Although high for today’s standards, these lead levels were probably not associated with the kind of poisoning that would take the expedition to its fatal end, he says.
Jennie Christensen, founder of biological tissue analysis company TrichAnalytics, has previously examined the fingernail of Franklin crew member John Hartnell. She says she found even lower levels of lead. “I agree that lead poisoning wasn’t the main cause of death, but I think even these numbers are overestimated,” she says. Christensen points out that hair has a porous structure which could allow lead from the general environment to enter it and become embedded.
So, if it wasn’t lead poisoning that brought the Franklin expedition’s search for the Northwest Passage to a mysterious end, what was it? “I think part of it was just sheer bad luck,” Millar says. The sailors set out during a period of relatively benign weather, but that was followed by a “marked and severe change in the Arctic climate for a few years where there was really no summer or fall whatsoever,” he says.

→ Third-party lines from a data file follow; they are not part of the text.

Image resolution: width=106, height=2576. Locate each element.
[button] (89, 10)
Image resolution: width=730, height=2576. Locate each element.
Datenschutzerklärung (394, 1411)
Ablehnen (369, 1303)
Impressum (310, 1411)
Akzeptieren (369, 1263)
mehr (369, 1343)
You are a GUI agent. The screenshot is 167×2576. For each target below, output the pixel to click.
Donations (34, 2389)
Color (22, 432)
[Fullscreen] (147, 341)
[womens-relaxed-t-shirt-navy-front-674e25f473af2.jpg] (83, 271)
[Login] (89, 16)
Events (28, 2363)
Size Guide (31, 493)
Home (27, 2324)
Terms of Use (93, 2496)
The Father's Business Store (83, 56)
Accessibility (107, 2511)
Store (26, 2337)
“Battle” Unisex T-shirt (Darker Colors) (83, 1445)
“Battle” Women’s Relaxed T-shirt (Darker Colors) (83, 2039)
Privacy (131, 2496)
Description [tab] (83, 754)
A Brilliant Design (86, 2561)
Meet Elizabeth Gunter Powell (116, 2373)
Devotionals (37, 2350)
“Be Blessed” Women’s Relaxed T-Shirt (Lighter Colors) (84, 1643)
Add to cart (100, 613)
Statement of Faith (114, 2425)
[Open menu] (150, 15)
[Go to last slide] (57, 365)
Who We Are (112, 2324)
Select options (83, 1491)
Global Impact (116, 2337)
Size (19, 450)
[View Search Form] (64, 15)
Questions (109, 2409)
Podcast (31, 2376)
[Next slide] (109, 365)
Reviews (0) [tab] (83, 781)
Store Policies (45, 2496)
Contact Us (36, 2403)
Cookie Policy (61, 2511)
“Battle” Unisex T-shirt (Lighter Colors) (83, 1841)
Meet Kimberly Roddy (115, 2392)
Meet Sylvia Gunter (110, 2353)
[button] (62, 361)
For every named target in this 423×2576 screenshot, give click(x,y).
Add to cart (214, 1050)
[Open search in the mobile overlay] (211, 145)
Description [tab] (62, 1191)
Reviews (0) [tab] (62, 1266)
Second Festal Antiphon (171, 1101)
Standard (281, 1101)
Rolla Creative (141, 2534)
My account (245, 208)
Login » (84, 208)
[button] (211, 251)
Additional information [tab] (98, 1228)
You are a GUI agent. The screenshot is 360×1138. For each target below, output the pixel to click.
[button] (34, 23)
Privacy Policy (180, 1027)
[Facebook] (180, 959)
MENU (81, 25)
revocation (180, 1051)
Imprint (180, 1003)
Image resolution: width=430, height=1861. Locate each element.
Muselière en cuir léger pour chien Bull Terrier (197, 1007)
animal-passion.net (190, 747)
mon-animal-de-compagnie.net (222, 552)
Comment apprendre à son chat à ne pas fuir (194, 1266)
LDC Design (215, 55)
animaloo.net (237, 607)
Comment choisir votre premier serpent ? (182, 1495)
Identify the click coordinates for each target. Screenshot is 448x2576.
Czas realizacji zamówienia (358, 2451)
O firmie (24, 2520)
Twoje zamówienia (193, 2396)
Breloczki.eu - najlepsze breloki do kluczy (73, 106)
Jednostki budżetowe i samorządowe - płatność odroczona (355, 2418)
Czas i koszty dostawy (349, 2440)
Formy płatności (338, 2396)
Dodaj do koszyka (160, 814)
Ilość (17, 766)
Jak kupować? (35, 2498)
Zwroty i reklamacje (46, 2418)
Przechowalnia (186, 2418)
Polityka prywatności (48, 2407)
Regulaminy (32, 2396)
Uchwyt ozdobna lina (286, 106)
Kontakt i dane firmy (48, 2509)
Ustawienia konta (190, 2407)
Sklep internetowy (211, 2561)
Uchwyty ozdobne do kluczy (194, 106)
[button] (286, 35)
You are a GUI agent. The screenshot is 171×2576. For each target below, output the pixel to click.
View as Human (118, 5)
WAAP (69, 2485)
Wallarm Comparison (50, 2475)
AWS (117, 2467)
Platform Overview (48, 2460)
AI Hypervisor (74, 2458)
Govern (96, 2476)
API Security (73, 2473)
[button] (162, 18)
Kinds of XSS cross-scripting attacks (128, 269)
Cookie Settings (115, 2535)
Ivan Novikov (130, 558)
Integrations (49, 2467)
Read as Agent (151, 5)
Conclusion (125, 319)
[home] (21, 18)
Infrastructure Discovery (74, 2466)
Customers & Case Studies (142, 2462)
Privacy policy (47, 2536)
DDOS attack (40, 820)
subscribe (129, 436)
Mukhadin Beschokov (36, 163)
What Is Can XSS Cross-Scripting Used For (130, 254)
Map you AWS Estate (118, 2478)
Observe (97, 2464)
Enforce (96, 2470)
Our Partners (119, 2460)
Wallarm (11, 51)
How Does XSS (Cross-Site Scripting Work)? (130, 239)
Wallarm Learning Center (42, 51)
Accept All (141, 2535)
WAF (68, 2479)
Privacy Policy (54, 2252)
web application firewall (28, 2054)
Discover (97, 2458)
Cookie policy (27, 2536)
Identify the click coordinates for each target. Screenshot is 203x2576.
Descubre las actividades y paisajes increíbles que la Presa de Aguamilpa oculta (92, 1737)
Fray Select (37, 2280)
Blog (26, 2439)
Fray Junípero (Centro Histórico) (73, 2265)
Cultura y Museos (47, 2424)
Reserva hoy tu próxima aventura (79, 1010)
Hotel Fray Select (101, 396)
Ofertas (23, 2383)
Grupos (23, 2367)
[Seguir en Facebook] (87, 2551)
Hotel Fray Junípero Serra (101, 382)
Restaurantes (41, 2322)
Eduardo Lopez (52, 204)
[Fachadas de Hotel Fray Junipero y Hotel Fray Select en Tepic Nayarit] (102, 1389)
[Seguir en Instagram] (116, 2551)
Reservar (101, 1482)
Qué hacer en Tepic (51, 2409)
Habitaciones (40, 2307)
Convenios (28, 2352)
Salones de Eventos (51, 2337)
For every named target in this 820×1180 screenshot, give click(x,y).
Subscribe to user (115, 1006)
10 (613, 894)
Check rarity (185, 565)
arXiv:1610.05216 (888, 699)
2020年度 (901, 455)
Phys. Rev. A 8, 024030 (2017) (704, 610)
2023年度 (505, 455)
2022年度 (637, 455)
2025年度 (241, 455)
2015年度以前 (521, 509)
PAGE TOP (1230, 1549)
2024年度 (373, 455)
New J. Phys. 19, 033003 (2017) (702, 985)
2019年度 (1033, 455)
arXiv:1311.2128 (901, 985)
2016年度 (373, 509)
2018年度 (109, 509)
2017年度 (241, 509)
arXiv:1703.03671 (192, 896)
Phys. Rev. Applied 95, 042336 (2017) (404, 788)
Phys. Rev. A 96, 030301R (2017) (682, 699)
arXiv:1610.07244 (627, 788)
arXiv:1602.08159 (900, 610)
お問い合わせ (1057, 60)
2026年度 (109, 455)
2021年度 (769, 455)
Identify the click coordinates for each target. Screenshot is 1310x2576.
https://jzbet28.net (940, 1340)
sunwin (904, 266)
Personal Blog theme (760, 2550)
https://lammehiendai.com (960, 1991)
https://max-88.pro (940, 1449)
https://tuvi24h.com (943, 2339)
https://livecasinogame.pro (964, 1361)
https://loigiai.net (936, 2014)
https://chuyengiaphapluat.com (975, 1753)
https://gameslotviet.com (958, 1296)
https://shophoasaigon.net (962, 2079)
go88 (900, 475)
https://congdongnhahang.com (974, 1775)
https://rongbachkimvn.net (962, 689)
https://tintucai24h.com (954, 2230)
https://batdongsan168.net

They were stuck on the ice, search parties couldn’t find them, and they eventually abandoned their ships and set out on foot. “Being a naval expedition, they were not trained or equipped to escape overland, and they were fatally exposed,” Millar says.
The search for clues about their last days on the two ships continues – the wrecks of the HMS Terror and HMS Erebus were recently discovered. “I really want to see if a sample from the lead pipes could match the isotopic signature we found,” D’Ortenzio says.